Injuries are a constant possibility when dealing with physical activity and those injuries can be increased when using tools doing unfamiliar work. Please think out whatever project you are about to do and let the potential hazards not be consequential because you have considered safety first.

Please describe the background of your company and the various services you offer.

Decades spent running a plumbing shop have made me into someone with an ability to see why an existing plumbing problem has occurred and what problems are likely to come in the future. I have spent a lot of time fixing these problems. Below you will see some tips that I hope will give you some of these abilities also and if you want an assist with a residential plumbing issue please contact me. I prefer to work near my Eagleville, Pa. base.

What are the most common causes of leaks in the kitchen sink?

Faucets gone awry would be my guess. "O" ring failure is common around the spout base which can show up as a drip under the sink or as standing water around the faucet. A pull out spout head can get a damaged hose. If you pull the hose out a foot and let it loop down then up and run some water, you should be able to spot a leak in the hose or in the hose-spout head connection. That water will show up as a drip off of the hose loop. If the spout base slopes down to the faucet, any leak in this connection will drip unnoticed under the sink.

If the preceding paragraph does not resonate with you, please read this one. If you have a leak, get a good light, a magnifying glass, a rag and a brown paper bag. Spend some time looking for sources of water and when you find water in an unexpected place, find out where it is coming from. Don't accept your first conclusion of where the water is coming from. The water might be shooting across the space to where you see it, indeed, it might be only shooting across the space once every day or two due to periodic high pressure problems. Dry the water with the rag and see if it shows up again. Inspect dried fittings with the magnifying glass to see if tiny bubbles of water are forming. Look for a single spider web line. It might be water shooting finely out of a pinhole in a water line. Rip off pieces of the paper bag and put some custom ripped pieces around suspect pipes. Place another dry piece of paper higher up on a pipe that has wetted one piece of paper already to see if the water is coming from above. Lay a big piece of the paper under the suspect area with one quart containers under known leaks and see if you can spot more leaks falling on to the paper. In case you have not guessed yet, porous brown paper will darken a lot in an area that a drip of water has fallen. If your paper does not darken with water on it, find paper that does. Run some water and see if the drains are leaking. Don't quit when you find one leak. There could be several leaks under a sink. Consider putting trays under leak prone areas with a water alarms in each tray and you will have a 9 volt battery handling your due diligence in the future. If you shut a shut off to stop the leak, test the shut off for leaks. It might end up leaking more than the leak that you are trying to stop. There is no advice here on how to fix a leak because it takes an average of 3 months of doing this work to just get a feel for it and any advice I would give would likely be poorly executed.
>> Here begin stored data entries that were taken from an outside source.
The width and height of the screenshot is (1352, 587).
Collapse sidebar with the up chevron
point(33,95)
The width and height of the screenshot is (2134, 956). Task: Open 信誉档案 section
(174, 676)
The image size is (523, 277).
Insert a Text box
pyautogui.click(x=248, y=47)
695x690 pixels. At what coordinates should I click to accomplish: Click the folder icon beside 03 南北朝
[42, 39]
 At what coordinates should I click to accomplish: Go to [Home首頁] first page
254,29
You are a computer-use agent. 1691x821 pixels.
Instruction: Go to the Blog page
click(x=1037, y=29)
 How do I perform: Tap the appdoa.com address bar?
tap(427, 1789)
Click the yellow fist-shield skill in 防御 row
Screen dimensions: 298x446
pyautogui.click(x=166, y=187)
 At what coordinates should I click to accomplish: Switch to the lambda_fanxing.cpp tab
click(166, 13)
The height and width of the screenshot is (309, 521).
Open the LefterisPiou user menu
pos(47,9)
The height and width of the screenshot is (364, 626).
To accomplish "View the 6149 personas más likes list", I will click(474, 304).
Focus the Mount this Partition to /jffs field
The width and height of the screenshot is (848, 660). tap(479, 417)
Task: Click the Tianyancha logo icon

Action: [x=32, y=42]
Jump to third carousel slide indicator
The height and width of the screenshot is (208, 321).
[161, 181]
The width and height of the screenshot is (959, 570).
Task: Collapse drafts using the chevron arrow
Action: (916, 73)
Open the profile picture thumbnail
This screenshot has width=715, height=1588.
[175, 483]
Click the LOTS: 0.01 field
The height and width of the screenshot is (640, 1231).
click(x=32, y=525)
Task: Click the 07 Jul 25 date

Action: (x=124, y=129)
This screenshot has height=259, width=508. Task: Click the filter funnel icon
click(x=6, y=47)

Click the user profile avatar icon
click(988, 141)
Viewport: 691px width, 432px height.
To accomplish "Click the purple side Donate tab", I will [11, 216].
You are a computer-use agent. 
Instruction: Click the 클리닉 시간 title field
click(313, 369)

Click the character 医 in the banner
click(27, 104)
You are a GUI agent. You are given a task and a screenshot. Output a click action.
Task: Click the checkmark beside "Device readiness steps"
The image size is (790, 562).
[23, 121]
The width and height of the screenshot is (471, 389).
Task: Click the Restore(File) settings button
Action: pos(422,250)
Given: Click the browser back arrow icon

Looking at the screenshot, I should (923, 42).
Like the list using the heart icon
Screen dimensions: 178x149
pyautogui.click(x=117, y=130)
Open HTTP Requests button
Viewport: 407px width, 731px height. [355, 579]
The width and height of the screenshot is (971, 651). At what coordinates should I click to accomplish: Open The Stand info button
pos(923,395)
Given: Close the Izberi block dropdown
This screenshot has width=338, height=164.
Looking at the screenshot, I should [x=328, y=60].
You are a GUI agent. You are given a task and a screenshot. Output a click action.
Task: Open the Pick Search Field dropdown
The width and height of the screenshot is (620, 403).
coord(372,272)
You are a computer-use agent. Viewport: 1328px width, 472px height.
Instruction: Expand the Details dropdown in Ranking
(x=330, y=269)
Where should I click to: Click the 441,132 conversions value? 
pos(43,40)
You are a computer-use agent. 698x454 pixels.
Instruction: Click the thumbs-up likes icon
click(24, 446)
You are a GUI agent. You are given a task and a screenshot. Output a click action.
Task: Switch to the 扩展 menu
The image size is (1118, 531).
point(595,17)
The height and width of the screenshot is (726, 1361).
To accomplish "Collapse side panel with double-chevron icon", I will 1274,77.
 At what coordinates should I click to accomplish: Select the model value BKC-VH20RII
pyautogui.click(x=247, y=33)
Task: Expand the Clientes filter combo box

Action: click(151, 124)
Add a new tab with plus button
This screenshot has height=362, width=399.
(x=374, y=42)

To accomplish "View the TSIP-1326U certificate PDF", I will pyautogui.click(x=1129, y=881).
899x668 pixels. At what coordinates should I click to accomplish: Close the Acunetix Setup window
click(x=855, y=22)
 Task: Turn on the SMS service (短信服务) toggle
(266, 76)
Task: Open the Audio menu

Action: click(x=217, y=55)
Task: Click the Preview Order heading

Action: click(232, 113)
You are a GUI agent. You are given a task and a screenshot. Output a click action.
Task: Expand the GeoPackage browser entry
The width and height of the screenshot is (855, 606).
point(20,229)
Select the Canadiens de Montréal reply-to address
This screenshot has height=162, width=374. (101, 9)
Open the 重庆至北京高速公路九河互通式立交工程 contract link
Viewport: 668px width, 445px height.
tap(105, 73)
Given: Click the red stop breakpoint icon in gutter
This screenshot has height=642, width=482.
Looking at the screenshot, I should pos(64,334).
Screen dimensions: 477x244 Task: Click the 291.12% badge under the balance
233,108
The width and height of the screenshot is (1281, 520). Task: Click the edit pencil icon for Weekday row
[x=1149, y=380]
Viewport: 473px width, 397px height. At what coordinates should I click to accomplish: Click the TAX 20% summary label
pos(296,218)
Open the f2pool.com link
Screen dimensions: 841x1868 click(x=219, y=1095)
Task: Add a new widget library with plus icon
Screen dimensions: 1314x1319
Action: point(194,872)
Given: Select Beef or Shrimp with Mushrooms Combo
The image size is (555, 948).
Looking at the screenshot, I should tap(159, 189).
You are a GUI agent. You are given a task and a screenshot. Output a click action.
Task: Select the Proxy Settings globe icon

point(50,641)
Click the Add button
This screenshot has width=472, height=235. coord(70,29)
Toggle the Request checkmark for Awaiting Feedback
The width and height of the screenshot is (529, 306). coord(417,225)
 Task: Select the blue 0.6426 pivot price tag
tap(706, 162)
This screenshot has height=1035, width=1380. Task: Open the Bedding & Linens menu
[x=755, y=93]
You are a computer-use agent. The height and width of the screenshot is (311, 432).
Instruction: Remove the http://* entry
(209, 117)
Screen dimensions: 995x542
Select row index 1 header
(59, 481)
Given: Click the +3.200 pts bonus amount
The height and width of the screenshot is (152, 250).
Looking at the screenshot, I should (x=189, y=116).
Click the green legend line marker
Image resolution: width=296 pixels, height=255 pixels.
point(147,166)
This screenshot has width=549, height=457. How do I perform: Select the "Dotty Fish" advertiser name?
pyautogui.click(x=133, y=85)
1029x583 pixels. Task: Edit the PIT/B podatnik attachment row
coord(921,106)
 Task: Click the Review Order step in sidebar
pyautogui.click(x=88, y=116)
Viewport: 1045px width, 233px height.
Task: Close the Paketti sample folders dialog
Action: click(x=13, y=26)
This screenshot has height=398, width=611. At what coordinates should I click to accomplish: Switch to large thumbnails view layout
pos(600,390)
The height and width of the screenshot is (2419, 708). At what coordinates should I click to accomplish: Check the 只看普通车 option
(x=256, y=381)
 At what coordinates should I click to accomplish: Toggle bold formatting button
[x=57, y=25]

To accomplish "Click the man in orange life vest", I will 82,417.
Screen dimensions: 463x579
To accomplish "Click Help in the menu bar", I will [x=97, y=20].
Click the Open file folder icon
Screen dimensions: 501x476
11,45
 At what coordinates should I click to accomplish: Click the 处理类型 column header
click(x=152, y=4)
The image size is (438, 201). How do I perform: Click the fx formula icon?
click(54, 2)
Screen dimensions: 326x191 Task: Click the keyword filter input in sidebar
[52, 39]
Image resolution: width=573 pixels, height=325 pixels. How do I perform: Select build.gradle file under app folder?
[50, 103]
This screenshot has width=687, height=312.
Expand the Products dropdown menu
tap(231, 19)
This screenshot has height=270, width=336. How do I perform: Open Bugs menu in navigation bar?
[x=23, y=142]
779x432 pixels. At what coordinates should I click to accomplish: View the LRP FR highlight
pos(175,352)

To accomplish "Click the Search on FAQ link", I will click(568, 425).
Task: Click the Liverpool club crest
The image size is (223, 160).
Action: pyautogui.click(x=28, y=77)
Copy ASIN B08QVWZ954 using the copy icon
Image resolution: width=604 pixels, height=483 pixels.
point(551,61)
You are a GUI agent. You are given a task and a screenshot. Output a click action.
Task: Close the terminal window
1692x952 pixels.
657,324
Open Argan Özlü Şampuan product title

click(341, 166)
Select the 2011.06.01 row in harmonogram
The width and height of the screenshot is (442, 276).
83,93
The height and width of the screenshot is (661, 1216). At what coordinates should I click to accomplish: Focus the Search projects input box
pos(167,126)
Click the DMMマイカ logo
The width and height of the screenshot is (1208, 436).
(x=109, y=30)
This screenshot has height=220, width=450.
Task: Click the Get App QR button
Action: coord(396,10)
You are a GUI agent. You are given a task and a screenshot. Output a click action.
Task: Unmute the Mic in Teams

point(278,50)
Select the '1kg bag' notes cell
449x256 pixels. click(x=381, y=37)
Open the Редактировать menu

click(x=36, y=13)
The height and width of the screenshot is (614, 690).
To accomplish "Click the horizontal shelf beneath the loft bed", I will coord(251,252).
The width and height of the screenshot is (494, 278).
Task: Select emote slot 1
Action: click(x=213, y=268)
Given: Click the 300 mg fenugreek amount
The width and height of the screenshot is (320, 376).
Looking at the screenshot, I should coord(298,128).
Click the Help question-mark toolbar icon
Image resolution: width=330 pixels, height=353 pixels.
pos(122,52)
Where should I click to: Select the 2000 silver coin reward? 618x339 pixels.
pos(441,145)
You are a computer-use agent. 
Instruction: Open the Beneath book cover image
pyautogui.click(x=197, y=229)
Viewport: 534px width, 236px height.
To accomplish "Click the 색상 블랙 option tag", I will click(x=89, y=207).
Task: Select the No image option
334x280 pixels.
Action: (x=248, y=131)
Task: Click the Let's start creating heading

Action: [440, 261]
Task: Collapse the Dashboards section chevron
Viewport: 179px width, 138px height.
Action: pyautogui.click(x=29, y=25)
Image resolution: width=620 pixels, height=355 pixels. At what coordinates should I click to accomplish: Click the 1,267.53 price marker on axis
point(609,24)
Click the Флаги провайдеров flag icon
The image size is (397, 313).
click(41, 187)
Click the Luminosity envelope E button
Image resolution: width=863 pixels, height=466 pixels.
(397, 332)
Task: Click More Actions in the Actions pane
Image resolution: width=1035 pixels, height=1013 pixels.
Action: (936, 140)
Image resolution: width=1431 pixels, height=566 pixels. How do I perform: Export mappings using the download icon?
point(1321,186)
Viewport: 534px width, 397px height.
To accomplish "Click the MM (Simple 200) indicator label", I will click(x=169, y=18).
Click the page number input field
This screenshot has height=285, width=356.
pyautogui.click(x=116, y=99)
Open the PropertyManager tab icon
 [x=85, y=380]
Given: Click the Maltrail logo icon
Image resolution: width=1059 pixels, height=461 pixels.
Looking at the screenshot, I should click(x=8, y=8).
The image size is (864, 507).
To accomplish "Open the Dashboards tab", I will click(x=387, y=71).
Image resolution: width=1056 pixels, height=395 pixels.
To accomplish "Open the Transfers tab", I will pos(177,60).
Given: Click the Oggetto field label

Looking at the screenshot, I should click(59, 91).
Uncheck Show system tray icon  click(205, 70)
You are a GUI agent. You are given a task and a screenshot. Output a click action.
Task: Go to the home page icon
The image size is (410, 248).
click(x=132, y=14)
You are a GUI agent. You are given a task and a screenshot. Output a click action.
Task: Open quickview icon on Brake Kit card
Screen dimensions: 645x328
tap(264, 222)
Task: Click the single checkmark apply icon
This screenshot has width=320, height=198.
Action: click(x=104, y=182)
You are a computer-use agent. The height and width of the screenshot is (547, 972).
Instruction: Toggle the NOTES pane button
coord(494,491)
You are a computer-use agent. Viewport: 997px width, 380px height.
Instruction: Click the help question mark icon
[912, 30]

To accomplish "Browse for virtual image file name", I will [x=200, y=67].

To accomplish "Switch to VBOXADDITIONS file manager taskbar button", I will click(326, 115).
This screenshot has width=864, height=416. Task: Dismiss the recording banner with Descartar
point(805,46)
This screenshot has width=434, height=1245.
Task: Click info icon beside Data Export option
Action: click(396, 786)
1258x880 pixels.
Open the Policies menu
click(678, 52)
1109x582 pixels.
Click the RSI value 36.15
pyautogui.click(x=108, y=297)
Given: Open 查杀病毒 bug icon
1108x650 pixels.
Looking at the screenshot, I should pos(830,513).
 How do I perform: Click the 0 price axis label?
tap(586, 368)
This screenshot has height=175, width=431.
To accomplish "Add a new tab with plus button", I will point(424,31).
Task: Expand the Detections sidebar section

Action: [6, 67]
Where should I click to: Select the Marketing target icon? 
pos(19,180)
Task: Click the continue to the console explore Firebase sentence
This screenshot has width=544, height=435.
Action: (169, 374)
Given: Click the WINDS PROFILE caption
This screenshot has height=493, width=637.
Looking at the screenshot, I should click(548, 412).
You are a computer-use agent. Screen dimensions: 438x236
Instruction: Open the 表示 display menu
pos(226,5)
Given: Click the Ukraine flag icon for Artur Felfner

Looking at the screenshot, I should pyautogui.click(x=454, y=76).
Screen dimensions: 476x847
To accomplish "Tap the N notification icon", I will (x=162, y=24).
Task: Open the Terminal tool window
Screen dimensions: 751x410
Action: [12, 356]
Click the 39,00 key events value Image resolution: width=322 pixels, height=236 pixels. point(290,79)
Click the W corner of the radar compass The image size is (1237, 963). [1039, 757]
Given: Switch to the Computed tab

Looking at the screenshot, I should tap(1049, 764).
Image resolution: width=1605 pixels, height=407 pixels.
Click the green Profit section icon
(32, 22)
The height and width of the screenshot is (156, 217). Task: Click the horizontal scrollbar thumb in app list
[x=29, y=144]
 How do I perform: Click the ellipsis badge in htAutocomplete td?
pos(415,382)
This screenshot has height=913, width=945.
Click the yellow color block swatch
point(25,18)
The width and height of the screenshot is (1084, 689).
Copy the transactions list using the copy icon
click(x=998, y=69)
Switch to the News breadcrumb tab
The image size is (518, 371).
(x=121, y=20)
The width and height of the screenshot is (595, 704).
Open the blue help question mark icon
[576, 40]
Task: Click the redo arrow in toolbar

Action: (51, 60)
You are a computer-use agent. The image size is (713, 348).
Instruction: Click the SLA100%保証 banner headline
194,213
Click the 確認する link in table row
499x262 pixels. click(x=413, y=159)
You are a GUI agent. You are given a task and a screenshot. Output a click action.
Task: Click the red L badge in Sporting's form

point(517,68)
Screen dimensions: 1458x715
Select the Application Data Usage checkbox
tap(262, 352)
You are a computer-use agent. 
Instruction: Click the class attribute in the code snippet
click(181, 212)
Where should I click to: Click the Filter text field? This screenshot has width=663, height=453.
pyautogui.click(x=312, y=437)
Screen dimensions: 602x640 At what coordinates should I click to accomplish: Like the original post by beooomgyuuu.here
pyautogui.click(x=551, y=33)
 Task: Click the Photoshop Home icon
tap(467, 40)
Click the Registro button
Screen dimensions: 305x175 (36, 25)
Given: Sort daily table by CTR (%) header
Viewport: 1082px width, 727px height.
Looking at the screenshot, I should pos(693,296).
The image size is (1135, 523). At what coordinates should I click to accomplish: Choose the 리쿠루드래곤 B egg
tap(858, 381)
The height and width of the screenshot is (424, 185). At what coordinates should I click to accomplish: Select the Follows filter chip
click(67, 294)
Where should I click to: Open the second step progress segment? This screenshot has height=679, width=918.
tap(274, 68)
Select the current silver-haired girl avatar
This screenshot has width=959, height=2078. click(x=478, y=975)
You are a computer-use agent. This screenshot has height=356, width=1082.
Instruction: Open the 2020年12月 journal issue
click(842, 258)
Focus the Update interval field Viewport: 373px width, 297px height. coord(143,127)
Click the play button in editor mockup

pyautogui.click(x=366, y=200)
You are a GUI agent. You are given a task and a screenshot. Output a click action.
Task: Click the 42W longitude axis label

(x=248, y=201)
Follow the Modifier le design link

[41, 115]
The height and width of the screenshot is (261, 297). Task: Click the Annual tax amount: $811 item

The price of a dry house is eternal diligence.

What are some maintenance tips to avoid clogging or drainage problems?

Be aware of the materials of your plumbing drains. If metal, your drains need more water to flush solids down than if you have plastic drains. You might want to keep an old toilet in an old house because of the greater amount of water in each flush. Read my commentary below on garbage disposals.Learn the ways of being a proficient plungerer. Here is a primer on plungers: If you have put some chemicals down the drain, figure out some way to remove or to neutralize the chemicals before you plunge. Even better, don't use the chemicals. Get a plunger that sticks easily to a smooth surface. Get a plunger that does not have a strong odor; it will get brittle quickly and will stink up your house. Get a plunger that is easily misshaped so that it will fill in an irregular toilet drain. Do these observations in store so that you will come home with a good plunger. This plunger will probably be red and cost a few dollars. Allow water in a drain to flow to the blockage and plunge vigorously. If there is an overflow on the fixture, it would be good to block it with flimsy plastic such as a dry cleaning bag. Check for leaks in the drain after plunging.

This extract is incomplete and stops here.